And also one funeral. All the shops were closed for a whole day and all the men in the village, old and young, suddenly became bold. We felt the mourning everywhere and that’s how we understood that this village may be a tourist destination like many others, but below the outer shell of guesthouses and Sushi bars, there is still a beautiful village authenticity in every sense of the word.

watch the girls talk about their experience here.

Many families that come to north India prefer to stay away from the hustle and bustle of Manalil and old Manali and instead locate in Vashisht. And with good reasons.
  • In Vashisht there’s no entry to any motorized vehicle. So it’s much easier and safer to walk with the kids in the narrow alleys.
  • Everything in Vahsihst is cheaper than neighboring Manali, and the quality is the same.
  • The view is better. In almost every guest house you can find a nice big room with a balcony in the mountains direction.
  • The hot springs are a daily pleasure for the whole family.
  • Near the village, a walking distance away, there are a few waterfalls and natural pools. A good way to spend a day. Or at least half a day.
  • Lessons in yoga, music, juggling, and dancing. Kids are very welcome and usually don’t pay.
  • Everything is close to home. Grocery stores, internet, restaurants and cafes offering a wide range of foods, and the rickshaw stop. The Ayurveda clinic is of the communal sort and doesn’t require payment (even for the medicines).
  • The village is small and within a few days everyone will know the kids and will be happy to play, walk, or host them.
prices and costs in vashisht for example:

Natural fruit juice, mixed fruit juice or shake: 40 rupees

Local thali: 80-100 rupees

Average room: 500 rupees

Internet: 50 rupees an hour

Hot spring, waterfalls, crazy view free !

 

A big fear many parents have is about the hygiene of foods and drinks in developing countries. Even doctors specializing in travel medicine recommend to be extra careful with those. I wrote here the ways we deal with it.

Drinks:

  1. Many of the worst diseases originate in water.

2. That’s why I always go under the assumption that the water anywhere is not fit for drinking. Not taking any chances.

3. The most effective way to disinfect water is by boiling.

4. That’s why any dish containing water must be well boiled.

5. Drinking water- you can find different qualities of drinking water anywhere. From mineral water from abroad to locally treated and disinfected. Buy a few types, pick the one you like best and stick with it. And of course, pay attention to the lid signature.

6. Juices- fresh fruit juice is one of the ways to keep the kids healthy.
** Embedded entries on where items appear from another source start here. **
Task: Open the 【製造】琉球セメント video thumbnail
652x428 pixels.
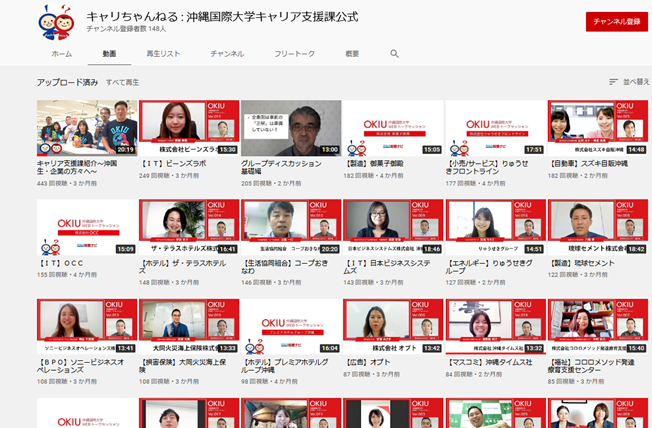Action: click(597, 227)
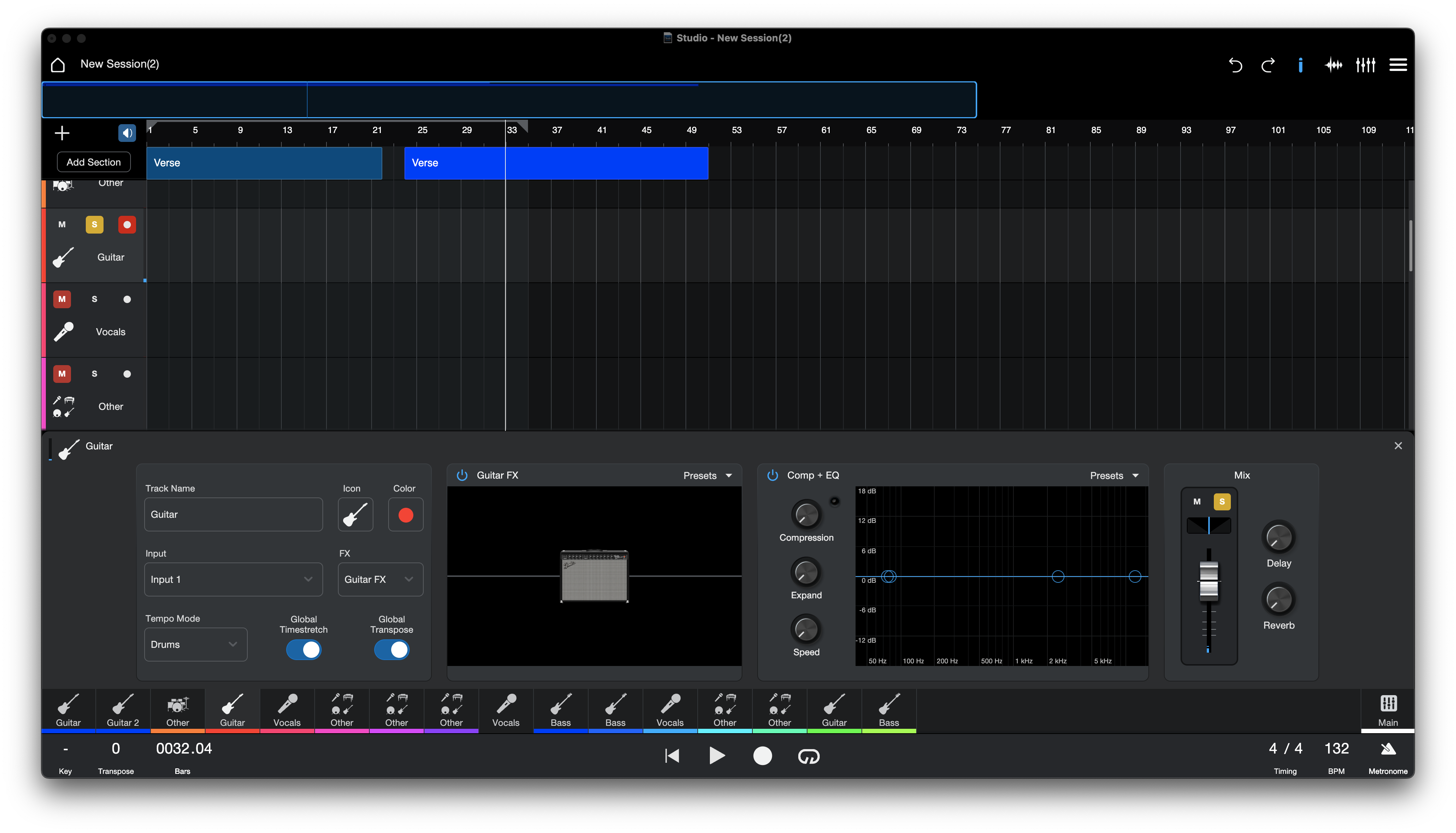
Task: Click the Home icon
Action: (x=58, y=65)
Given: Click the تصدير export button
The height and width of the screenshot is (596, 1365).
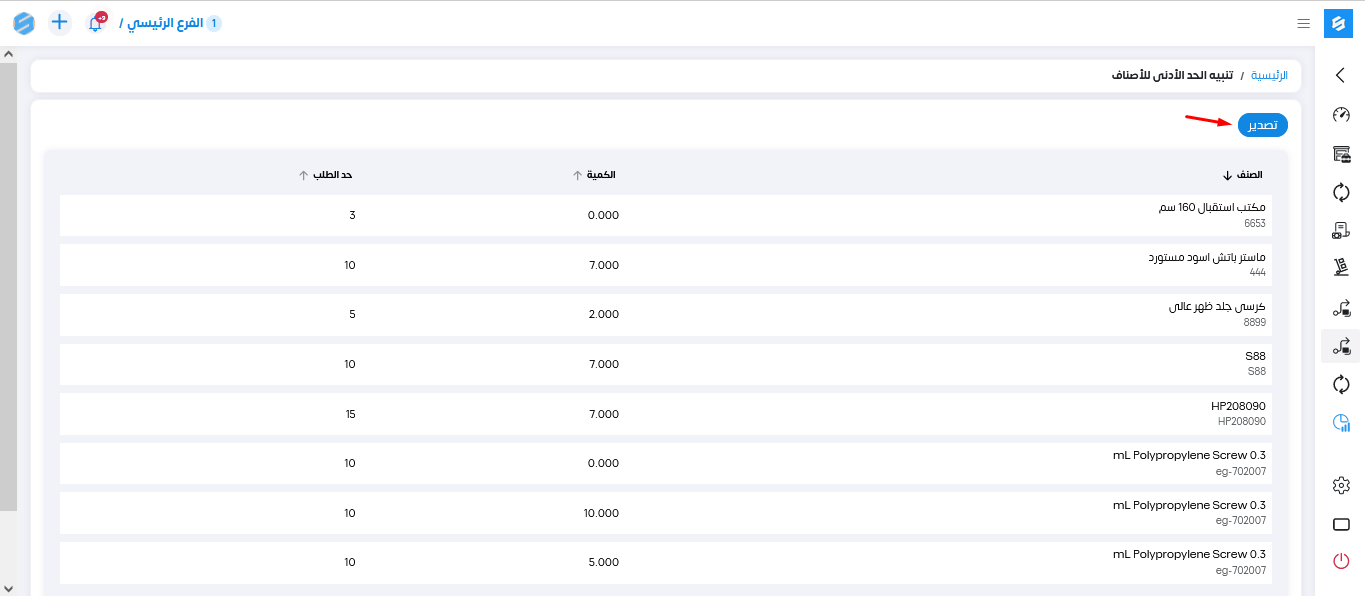Looking at the screenshot, I should coord(1262,125).
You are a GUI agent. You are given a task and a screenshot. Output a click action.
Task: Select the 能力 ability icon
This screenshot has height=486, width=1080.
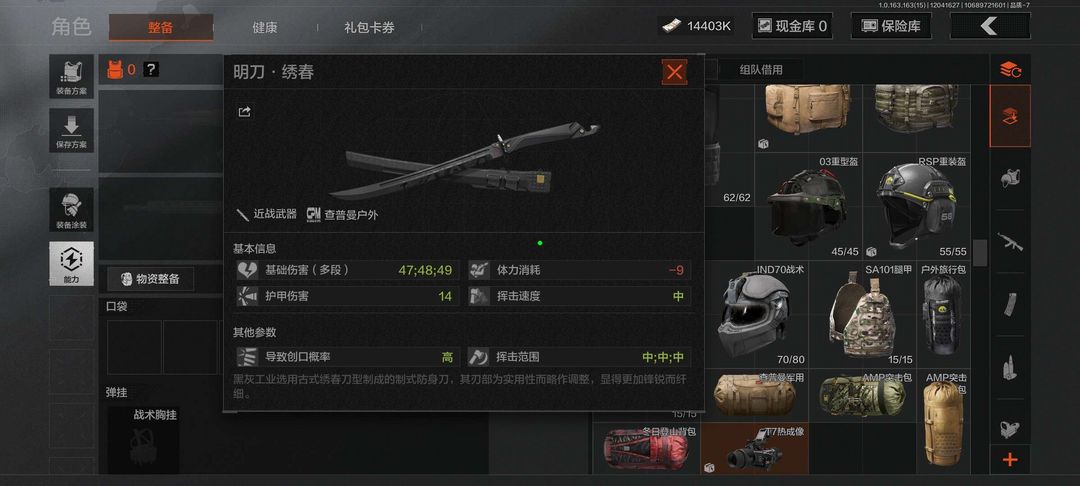click(x=72, y=263)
It’s important to make sure they don’t mix it with water or ice. Also, pay attention to how clean the dishes are.

7. Cold drinks- sodas and the likes are perfectly safe to drink.
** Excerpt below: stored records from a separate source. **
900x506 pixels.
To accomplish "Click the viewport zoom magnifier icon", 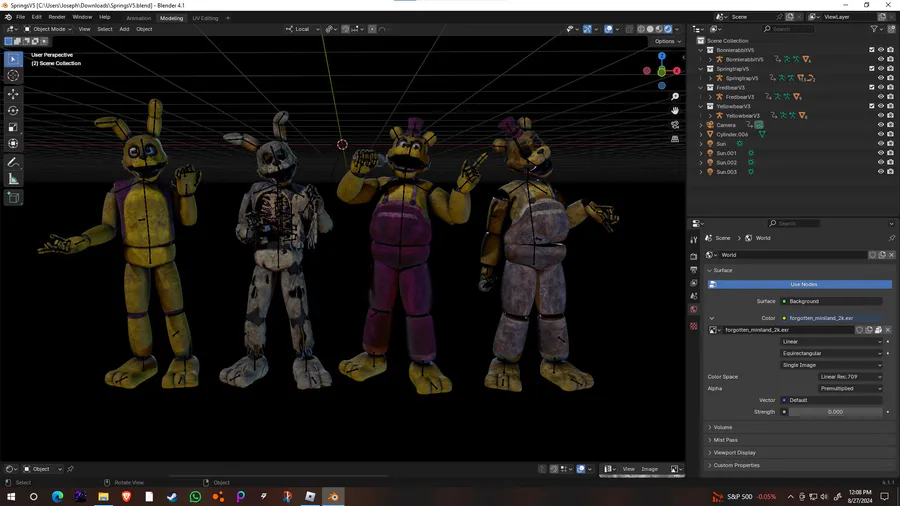I will coord(675,97).
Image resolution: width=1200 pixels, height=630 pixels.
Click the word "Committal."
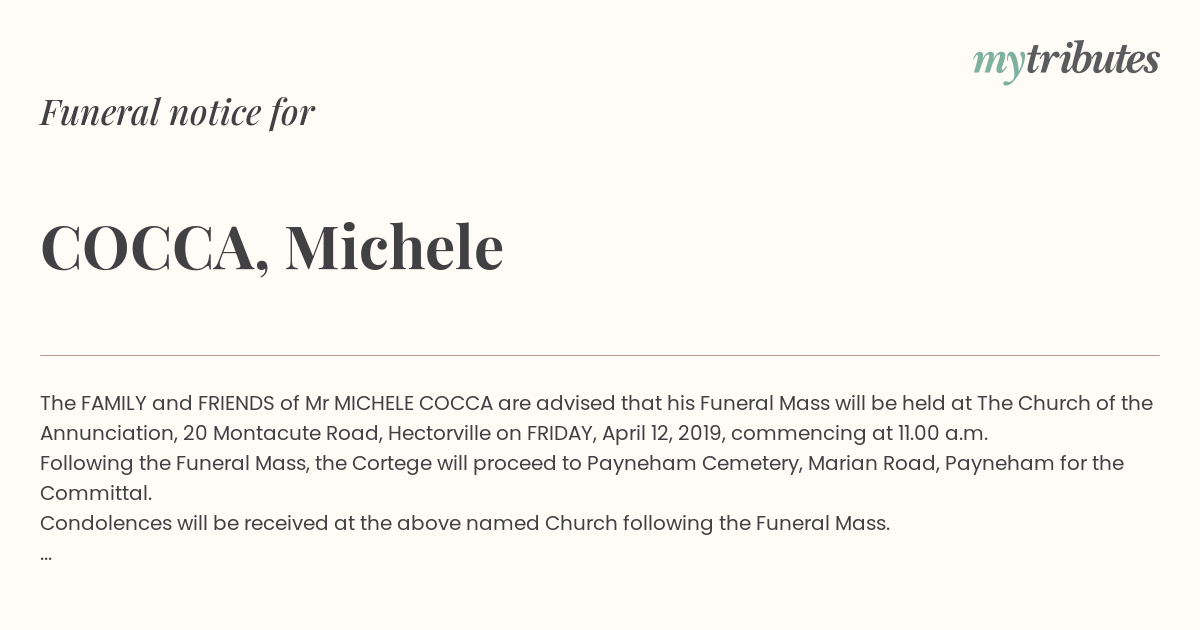pyautogui.click(x=96, y=493)
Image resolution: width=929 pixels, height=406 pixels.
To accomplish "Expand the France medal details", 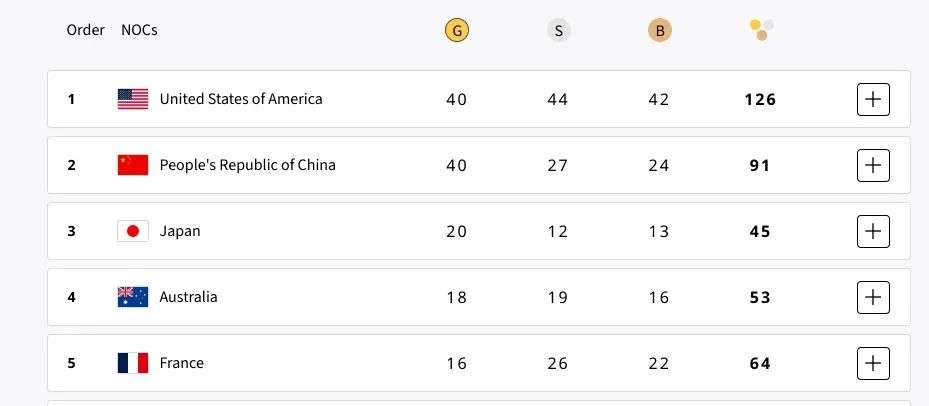I will point(873,363).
8. Hot drinks- usually there’s nothing to fear, the water is well boiled and even if they add milk- they boil that too for you.

Food:

  1. The best way to disinfect food is by boiling.

2. That’s why it’s always better to eat food that was cooked in high temperatures, baked or well fried.
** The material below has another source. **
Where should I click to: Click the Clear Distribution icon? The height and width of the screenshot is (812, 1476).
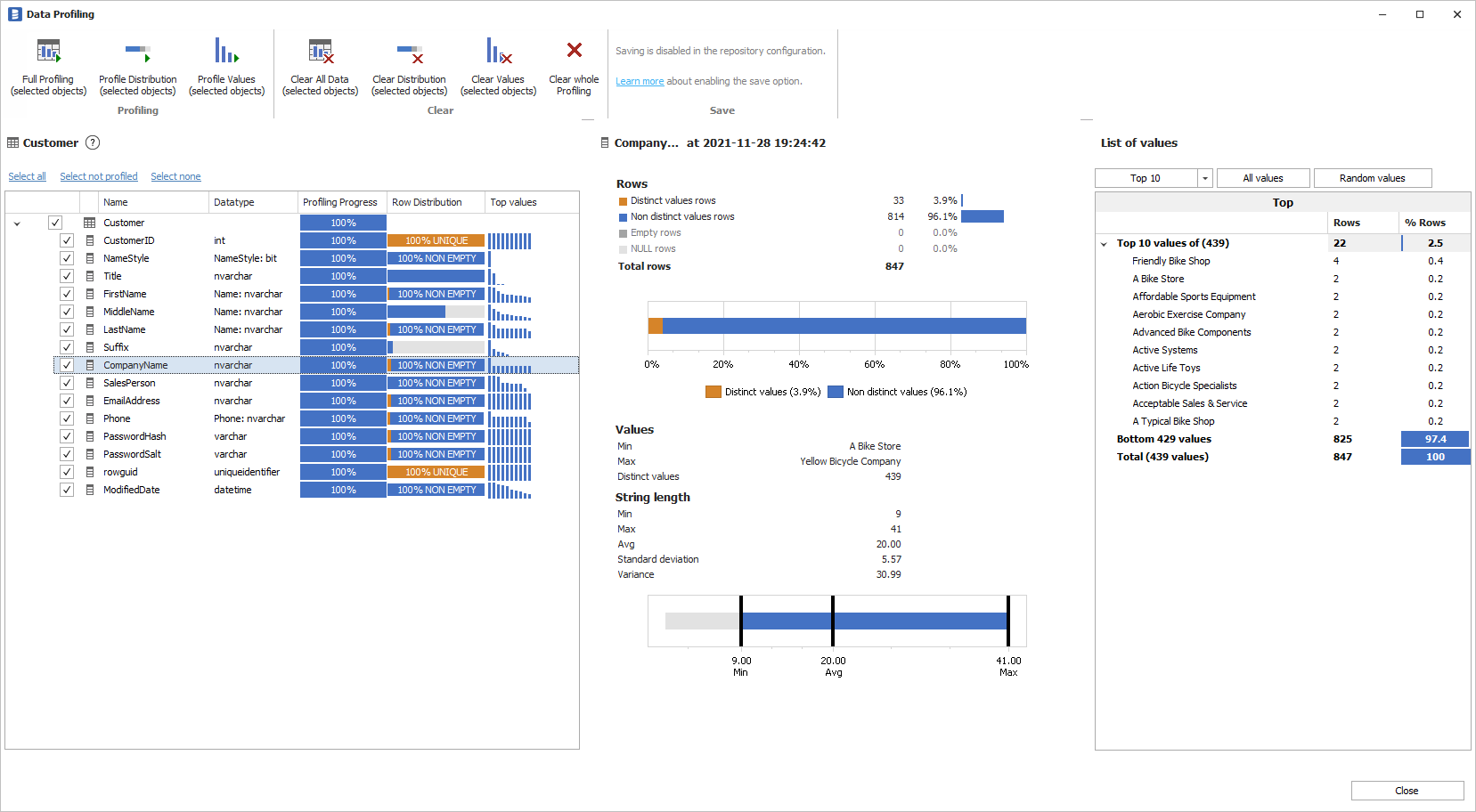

3. Meat is one of the biggest sources of disease, that’s why rule no.2 is twice as important if you’re going to eat meat. Don’t eat meat that hasn’t been well coocked!

4. You don’t have to eat meat.

5.Eggs- go under the assumption that the Eggs have been fertilized. If that doesn’t bother you, I recommend you to put Eggs in the same category with meat- make sure all parts of the Egg have been well cooked (I don’t order fried, boiled or scrambled Eggs, I order an omelet and ask it to be well done).

6. The locals prefer to be healthy and know all these rules even better than us. True that their digestive system is designed to those conditions, but they’re not immune either.

7.That’s why the local foods are always healthy and nutritious, while keeping to the hygienic rules relevant to that place.

8.On the other hand, it’s the western foods that are made only for the tourists are those that aren’t prepared properly according the hygienic rules and hence have a higher chance of making you sick.

9. In addition, take under consideration that the local food is what the locals cook best. Western food won’t be ‘like home’, and especially the meat- not always worth the risk (depending of course on the destination of your trip)..

10. In short, it’s recommended to just order the local food.

11. Another important detail- people are always warning of the cooling and keeping conditions of the food, but in local restaurants they never prepare food in advance. They only start to make it when they get an order. It takes a while (take a deck of cards with you J)… but together with that you can be sure the food is the freshest it can be.

Fruits and vegetables:

  1. Fruits and vegetables that were watered with polluted water are not recommended to eat, because their peel is contaminated.

2. That’s why you have to make sure they were properly cooked.

3. Or properly peeled..

4. Or properly washed..

5. If there’s no way to wash/cook you should always pick the fruits or vegetables with a thick peel (Papayas, Oranges, Coconuts, Pineapples, Bananas). And those that grow on trees/bushes and not on the ground.

6. Many restaurants in touristic areas are aware of the problem and clearly mention that they wash their fruits and vegetables with disinfectant (iodine usually). Even with that, I don’t take risks and don’t allow the kids to eat fruits and vegetables that aren’t peeled.

Buying snacks or packed food:

  1. One thing you have to remember: pay attention to the expiry date. If that’s not written, or if it’s expired, DON’T BUY!

Eating at food stands:

  1. Usually their food is very fresh (and tasty!), they always make it that same day.

2. In large, the rules are the same rules, don’t forget them.

3. Pay attention how many locals eat from that stand. Don’t buy from an empty stand.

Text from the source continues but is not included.